1319 El candidato a la Confirmación que ya
ha alcanzado el uso de razón debe profesar la fe, estar en estado de
gracia, tener la intención de recibir el sacramento y estar
preparado para asumir su papel de discípulo y de testigo de Cristo,
en la comunidad eclesial y en los asuntos temporales.

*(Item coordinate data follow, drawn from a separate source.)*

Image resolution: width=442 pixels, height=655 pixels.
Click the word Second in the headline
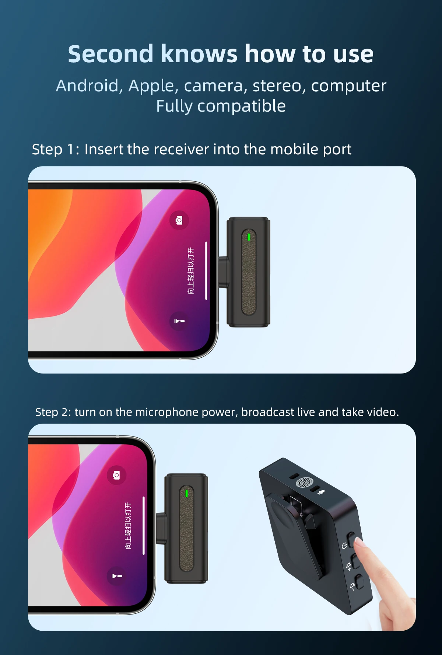coord(110,54)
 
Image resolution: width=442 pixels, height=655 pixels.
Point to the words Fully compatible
coord(221,106)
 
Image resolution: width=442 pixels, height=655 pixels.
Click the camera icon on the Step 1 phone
coord(179,220)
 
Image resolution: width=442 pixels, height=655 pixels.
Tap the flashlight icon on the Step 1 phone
coord(179,321)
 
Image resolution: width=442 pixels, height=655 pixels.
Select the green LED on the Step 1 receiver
coord(249,237)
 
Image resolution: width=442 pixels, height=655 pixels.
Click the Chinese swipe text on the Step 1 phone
coord(191,271)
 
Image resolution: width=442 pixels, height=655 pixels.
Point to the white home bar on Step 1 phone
coord(206,271)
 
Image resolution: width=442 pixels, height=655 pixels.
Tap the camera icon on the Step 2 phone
coord(116,475)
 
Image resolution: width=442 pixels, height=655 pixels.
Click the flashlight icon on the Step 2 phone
coord(116,576)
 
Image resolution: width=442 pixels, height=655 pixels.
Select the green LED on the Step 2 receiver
coord(187,493)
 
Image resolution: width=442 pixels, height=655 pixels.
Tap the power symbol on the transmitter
coord(344,546)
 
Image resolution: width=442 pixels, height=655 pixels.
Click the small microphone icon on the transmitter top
coord(321,492)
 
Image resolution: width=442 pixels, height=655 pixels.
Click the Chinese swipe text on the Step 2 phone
coord(128,526)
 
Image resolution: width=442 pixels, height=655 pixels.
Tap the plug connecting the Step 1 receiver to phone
coord(224,272)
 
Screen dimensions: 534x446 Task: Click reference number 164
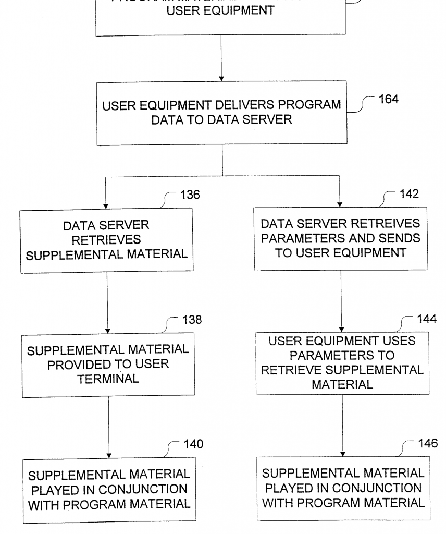point(389,99)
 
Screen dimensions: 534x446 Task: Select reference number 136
point(190,195)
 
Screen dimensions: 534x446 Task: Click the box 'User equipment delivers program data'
point(221,113)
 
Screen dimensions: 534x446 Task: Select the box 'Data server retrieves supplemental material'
point(106,240)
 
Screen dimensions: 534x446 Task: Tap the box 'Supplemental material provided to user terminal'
point(108,364)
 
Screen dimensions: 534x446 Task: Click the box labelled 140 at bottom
point(109,490)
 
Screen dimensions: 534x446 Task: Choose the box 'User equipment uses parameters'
point(342,363)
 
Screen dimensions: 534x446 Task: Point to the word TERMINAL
point(108,379)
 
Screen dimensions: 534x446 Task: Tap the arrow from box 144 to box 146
point(342,425)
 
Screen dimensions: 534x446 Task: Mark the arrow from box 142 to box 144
point(341,300)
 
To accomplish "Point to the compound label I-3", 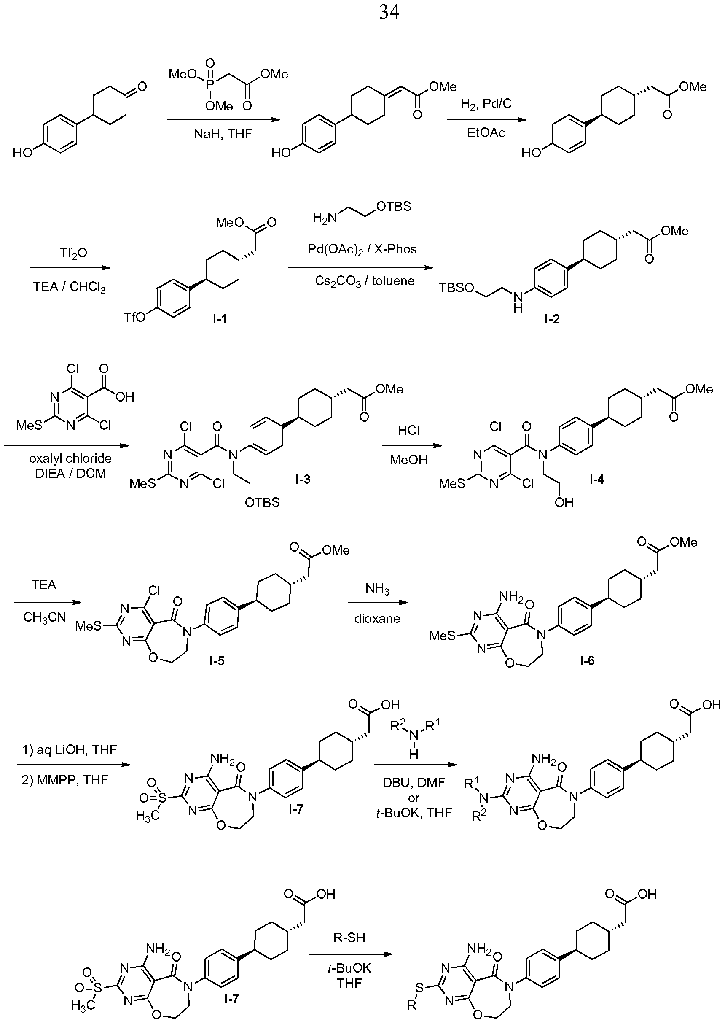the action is [x=303, y=479].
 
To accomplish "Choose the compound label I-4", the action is [x=597, y=479].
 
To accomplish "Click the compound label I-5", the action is [x=217, y=660].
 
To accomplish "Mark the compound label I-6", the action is [x=587, y=660].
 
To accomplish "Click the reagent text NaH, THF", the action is [x=223, y=134].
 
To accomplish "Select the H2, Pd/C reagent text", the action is [x=486, y=104].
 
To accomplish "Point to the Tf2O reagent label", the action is [x=73, y=253].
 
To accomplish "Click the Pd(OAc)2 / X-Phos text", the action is [x=362, y=249].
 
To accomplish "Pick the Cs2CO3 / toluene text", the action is [x=365, y=281].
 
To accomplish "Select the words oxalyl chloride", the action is [x=70, y=458].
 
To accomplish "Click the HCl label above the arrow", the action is [x=409, y=430].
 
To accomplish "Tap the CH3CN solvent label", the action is [x=45, y=617].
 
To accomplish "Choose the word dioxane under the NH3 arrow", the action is [x=377, y=619].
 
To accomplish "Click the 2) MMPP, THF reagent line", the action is [x=65, y=780].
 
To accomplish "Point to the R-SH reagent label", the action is [x=349, y=938].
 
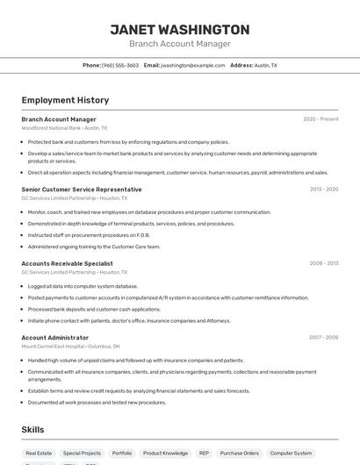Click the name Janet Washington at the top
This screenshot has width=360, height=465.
(179, 29)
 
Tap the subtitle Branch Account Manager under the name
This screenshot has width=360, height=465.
(179, 44)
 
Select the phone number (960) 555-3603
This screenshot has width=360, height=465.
(120, 65)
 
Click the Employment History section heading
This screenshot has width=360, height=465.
(65, 100)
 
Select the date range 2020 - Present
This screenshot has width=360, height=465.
(320, 119)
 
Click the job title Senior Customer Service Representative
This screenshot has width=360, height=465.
(81, 190)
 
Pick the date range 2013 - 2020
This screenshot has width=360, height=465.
(324, 190)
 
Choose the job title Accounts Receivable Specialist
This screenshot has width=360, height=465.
(67, 263)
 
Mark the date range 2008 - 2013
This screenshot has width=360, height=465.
(324, 263)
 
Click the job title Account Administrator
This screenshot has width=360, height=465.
(54, 338)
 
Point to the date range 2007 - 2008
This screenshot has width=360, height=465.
(324, 338)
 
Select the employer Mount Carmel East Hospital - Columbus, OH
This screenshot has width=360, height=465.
(73, 347)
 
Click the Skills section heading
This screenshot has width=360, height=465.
(33, 429)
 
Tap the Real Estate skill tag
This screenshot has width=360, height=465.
(39, 453)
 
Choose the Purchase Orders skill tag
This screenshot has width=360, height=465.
(240, 453)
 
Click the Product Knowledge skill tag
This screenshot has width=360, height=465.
(165, 453)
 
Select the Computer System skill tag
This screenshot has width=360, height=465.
(291, 453)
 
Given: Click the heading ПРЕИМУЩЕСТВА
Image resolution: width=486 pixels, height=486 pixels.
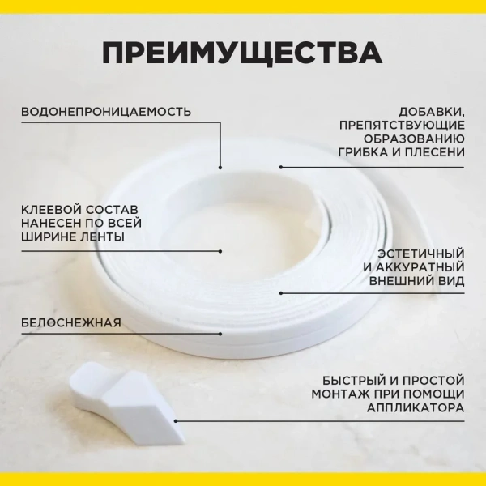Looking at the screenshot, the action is coord(242,53).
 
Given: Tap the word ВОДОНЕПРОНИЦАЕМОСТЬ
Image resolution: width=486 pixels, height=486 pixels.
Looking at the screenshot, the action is coord(106,112).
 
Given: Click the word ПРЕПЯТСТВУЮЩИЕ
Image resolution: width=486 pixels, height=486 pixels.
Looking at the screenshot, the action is coord(402,126).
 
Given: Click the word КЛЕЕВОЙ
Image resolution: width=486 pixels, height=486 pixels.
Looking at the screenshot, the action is coord(51,209).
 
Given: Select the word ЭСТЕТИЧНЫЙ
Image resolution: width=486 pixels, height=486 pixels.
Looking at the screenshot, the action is coord(421,254).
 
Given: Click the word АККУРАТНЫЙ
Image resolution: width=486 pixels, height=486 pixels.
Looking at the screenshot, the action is coord(420,267).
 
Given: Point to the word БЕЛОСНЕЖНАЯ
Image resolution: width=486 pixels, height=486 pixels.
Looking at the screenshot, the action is coord(71,322).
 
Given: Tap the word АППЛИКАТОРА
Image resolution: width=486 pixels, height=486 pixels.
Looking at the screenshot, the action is coord(416,408).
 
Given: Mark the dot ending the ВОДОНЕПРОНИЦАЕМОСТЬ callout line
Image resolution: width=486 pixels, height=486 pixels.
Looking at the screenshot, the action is coord(220,168).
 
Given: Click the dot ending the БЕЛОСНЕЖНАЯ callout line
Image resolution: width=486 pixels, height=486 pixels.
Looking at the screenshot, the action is coord(220,334).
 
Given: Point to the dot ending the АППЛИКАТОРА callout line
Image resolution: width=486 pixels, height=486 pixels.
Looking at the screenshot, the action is coord(176,421).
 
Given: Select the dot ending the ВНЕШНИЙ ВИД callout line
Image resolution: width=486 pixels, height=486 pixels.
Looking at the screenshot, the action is coord(281,293).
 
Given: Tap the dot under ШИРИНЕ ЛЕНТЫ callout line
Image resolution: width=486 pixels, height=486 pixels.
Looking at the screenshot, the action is coord(220,251).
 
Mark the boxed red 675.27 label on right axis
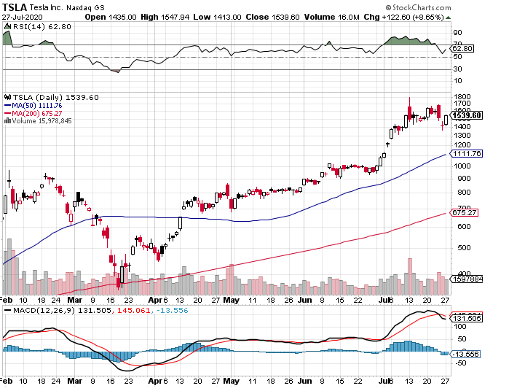pyautogui.click(x=465, y=213)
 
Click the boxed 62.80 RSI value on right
pyautogui.click(x=463, y=49)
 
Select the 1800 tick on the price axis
pyautogui.click(x=461, y=96)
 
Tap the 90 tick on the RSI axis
pyautogui.click(x=457, y=33)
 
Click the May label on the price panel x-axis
pyautogui.click(x=232, y=300)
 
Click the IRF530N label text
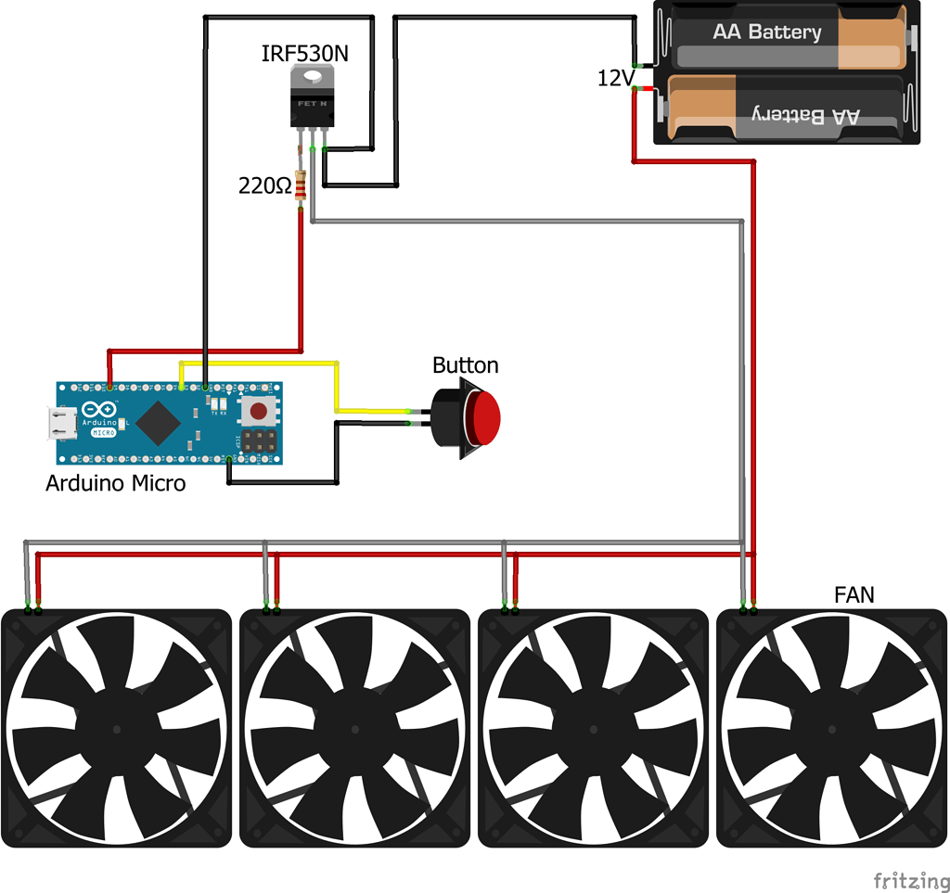[x=305, y=54]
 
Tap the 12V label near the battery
[x=614, y=80]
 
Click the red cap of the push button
[x=485, y=418]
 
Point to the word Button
[x=465, y=364]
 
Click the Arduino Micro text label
[x=115, y=483]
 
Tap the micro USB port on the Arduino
[x=63, y=424]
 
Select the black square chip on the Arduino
[x=159, y=425]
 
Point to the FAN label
[x=854, y=594]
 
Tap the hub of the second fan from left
[x=354, y=728]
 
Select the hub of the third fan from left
[x=593, y=728]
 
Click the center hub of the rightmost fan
[x=831, y=728]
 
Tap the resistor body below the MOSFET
[x=300, y=185]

1320 El rito esencial de la Confirmación
es la unción con el Santo Crisma en la frente del bautizado (y en
Oriente, también en los otros órganos de los sentidos), con la
imposición de la mano del ministro y las palabras: "Accipe
signaculum doni Spiritus Sancti" ("Recibe por esta señal el don del
Espíritu Santo"), en el rito romano; "Signaculum doni Spiritus
Sancti" ("Sello del don del Espíritu Santo"), en el rito bizantino.
1321 Cuando la Confirmación se celebra
separadamente del Bautismo, su conexión con el Bautismo se expresa
entre otras cosas por la renovación de los compromisos bautismales.
La celebración de la Confirmación dentro de la Eucaristía contribuye
a subrayar la unidad de los sacramentos de la iniciación cristiana.